-------- Material supplied --------

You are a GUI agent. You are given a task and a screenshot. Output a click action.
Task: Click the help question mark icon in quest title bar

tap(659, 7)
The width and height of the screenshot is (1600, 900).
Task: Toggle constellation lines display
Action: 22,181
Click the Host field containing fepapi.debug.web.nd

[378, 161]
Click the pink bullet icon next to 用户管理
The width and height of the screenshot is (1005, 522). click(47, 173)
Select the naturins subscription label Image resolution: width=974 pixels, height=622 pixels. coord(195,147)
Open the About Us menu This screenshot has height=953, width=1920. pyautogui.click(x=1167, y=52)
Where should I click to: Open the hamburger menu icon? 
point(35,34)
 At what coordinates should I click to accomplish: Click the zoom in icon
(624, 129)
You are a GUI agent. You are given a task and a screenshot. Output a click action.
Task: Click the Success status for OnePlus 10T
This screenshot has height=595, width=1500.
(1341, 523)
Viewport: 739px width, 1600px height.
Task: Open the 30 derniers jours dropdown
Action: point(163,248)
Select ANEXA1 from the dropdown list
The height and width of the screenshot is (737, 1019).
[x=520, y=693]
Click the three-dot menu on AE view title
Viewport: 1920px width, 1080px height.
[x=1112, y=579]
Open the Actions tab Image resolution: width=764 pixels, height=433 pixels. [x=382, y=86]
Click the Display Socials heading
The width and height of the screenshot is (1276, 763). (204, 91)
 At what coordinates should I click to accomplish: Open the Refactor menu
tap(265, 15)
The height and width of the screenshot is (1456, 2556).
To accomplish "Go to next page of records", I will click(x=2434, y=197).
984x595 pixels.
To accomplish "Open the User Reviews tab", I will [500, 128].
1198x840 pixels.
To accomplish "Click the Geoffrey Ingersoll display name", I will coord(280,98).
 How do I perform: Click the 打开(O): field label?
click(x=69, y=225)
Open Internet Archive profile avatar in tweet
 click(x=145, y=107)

--------

| Exercise objective |
Copy the lines above exactly, beginning at the line that has "Open the Actions" and stopping after the line that has "984x595 pixels.", and omit the rest.

| Result of this task |
Open the Actions tab Image resolution: width=764 pixels, height=433 pixels. [x=382, y=86]
Click the Display Socials heading
The width and height of the screenshot is (1276, 763). (204, 91)
 At what coordinates should I click to accomplish: Open the Refactor menu
tap(265, 15)
The height and width of the screenshot is (1456, 2556).
To accomplish "Go to next page of records", I will click(x=2434, y=197).
984x595 pixels.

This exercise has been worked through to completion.